# EXTRAIT DU TEXTE:
────────────────────

Vous serais t'il possible de me confirmer cette traduction pour *"ce dernier"* ?

Celle nouvelle fonction permet de réaliser un bloc entre deux faces parallelles. Ceci en sélectionnant des plans de limitations et de positionnement, pour *ce dernier* vous pouvez même insérer un jeu.

J'ai traduit comme suit : 
This new feature enables to you to create a block between two parallel faces. This is done by checking limitation and positionning plans, you can even add a gap in *this latter* case. 

Merci à tous pour votre aide.

See you

Rémi


----------



## Micia93

J'aurais mis "in *the* latter case", mais je ne suis pas native

:=)


----------



## remi77

Bonjour Micia,

Je te remercie pour ton conseil, c'est vrai "in the later case" semble plus approprié.

Merci beaucoup,

A+ 

Rémi


----------



## preciouspuppy

the latter case


----------



## chien

Hello, 

In the following sentence, I would like to use a element in replacement of "the being", which is aforementioned in a previous group:

"Fragility penetrates into the depths of *the being*,
And induces *the latter *to act." 

Do you know if my choice is good? Or maybe you have other ideas?


----------



## Kelly B

I don't think we use _the latter_ as frequently as you use _ce dernier,_ particularly when there isn't a corresponding _former_. I'd just use _it, _unless there's something else in the text that "it" could be.

────────────────────

Recopiez mot pour mot le passage de la discussion sur la traduction de « ce dernier », de « Celle nouvelle fonction » à « insérer un jeu. ». Les données qui suivent n'ont aucun rôle ici.

# DONNÉES FOURNIES:
────────────────────

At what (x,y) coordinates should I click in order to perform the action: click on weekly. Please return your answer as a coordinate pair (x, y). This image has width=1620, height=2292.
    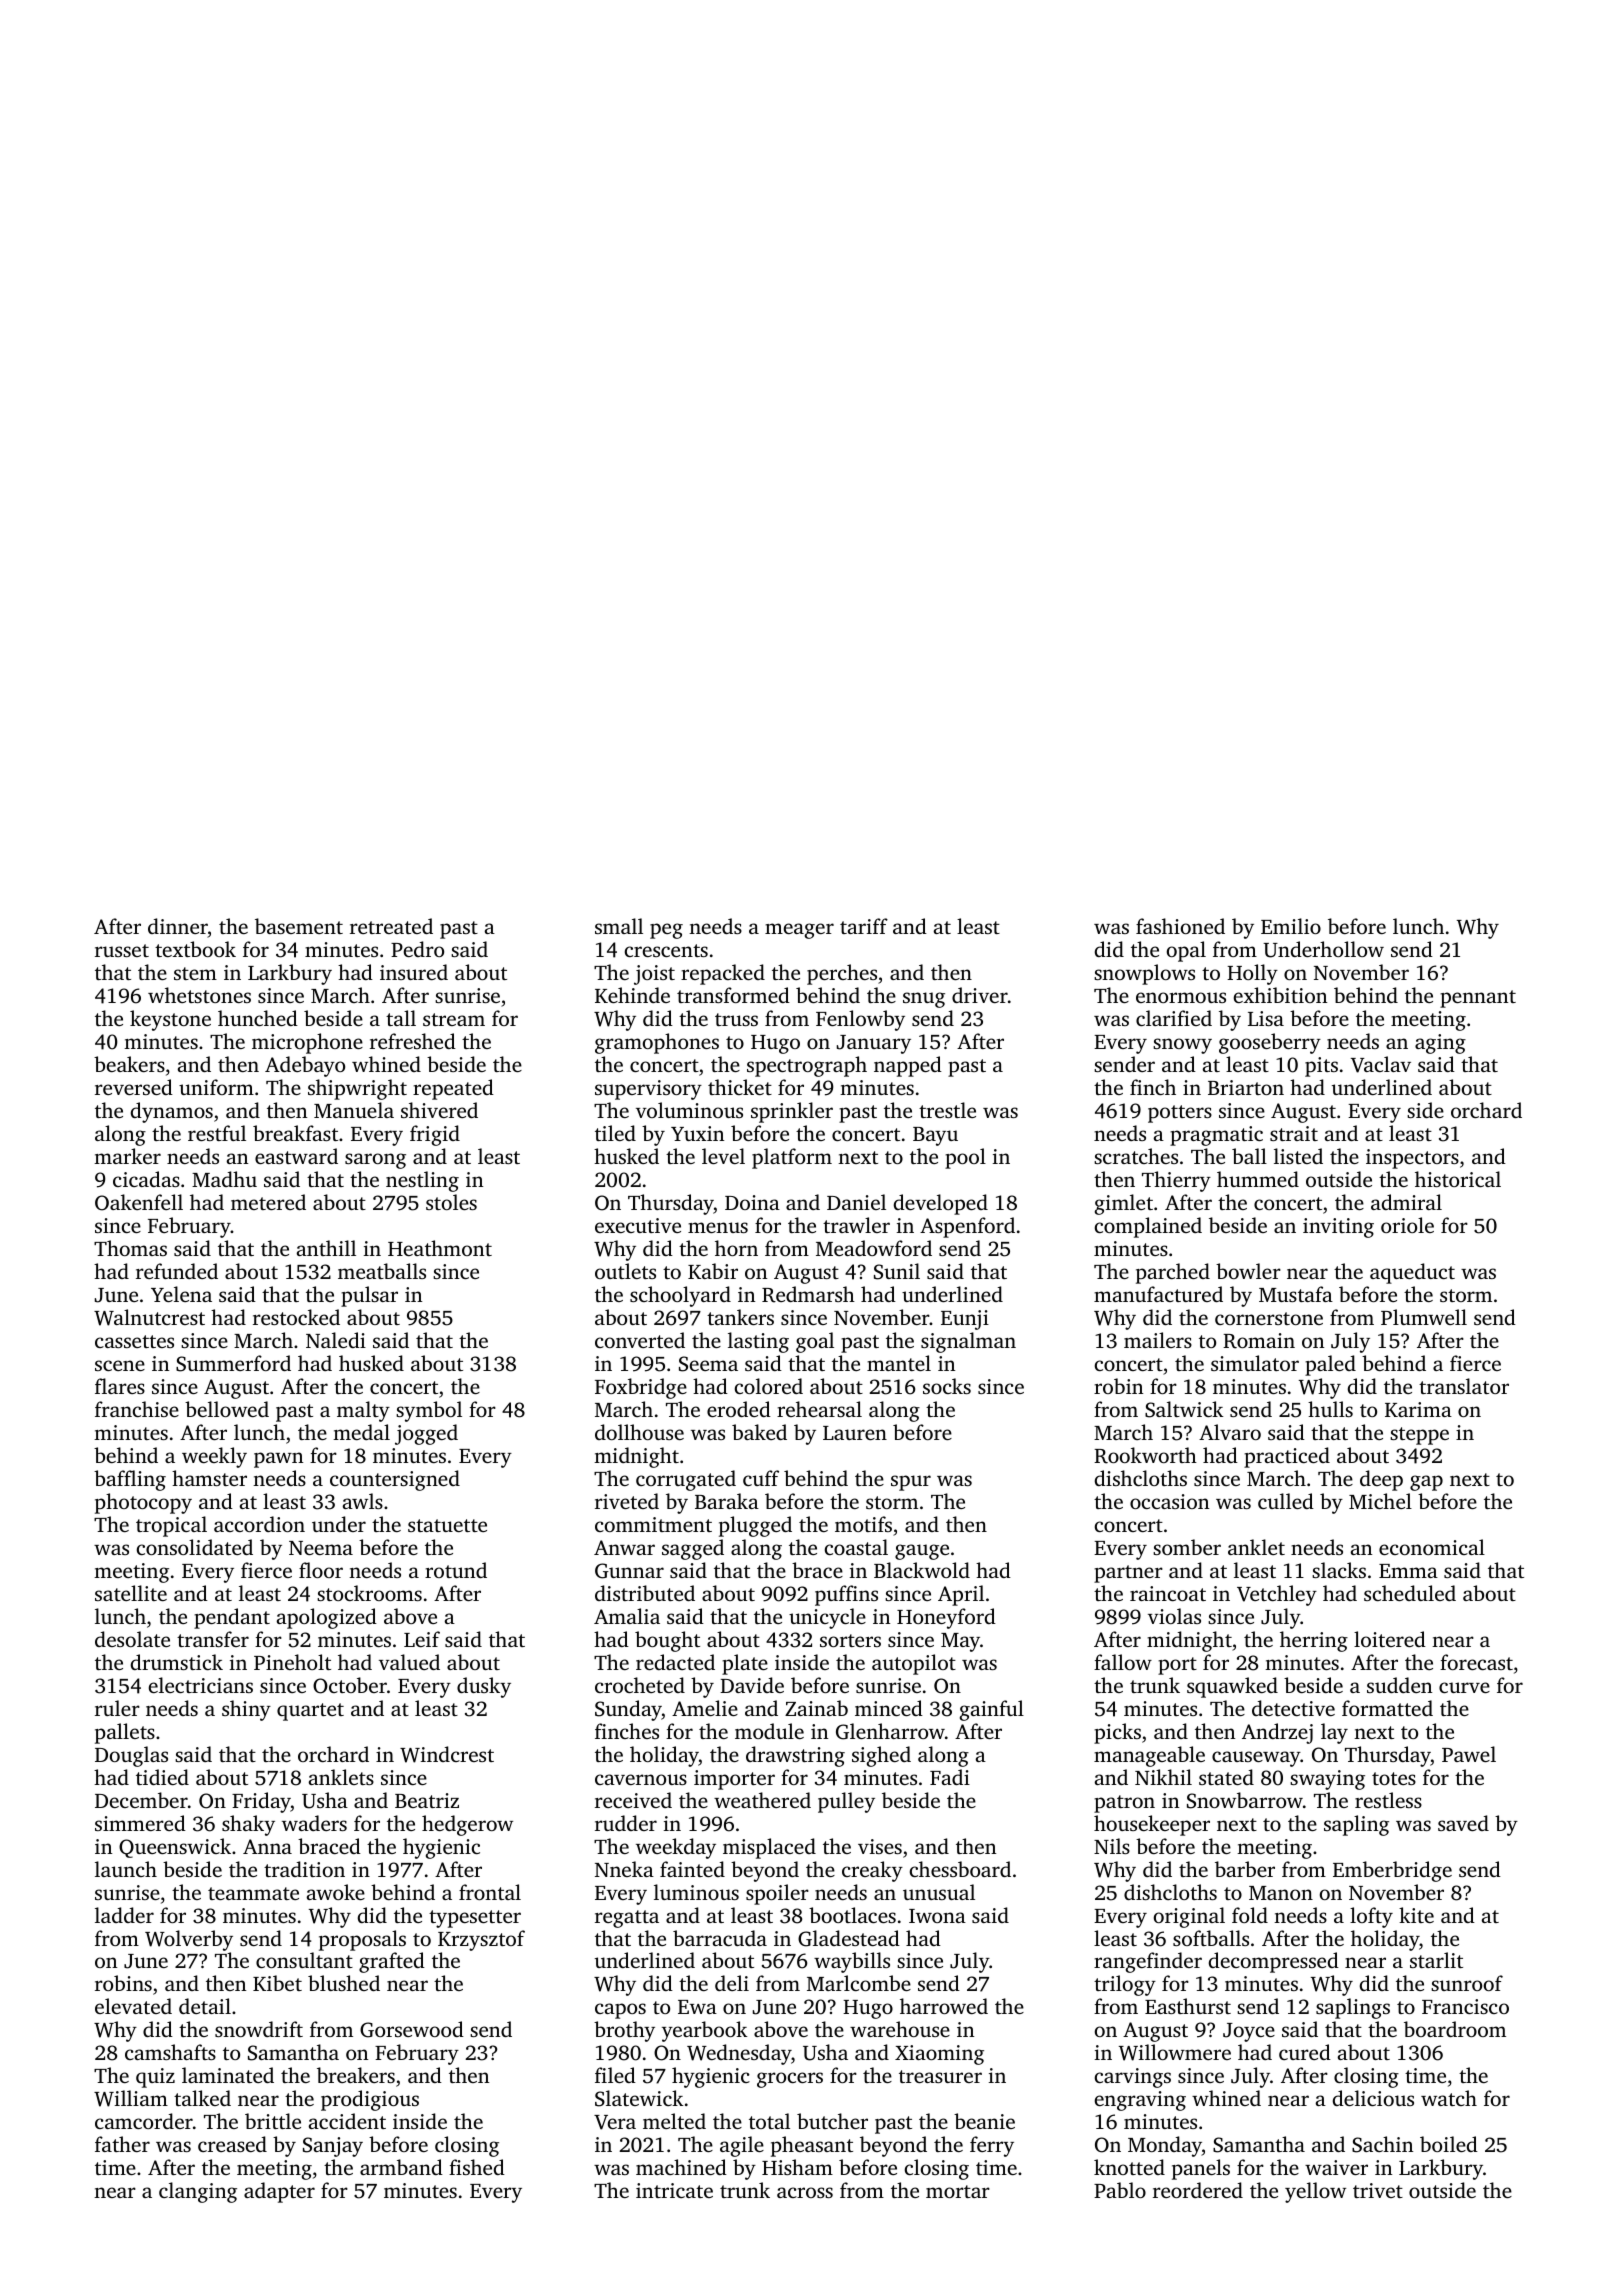
    Looking at the image, I should click on (214, 1457).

────────────────────

# RÉPONSE:
Celle nouvelle fonction permet de réaliser un bloc entre deux faces parallelles. Ceci en sélectionnant des plans de limitations et de positionnement, pour *ce dernier* vous pouvez même insérer un jeu.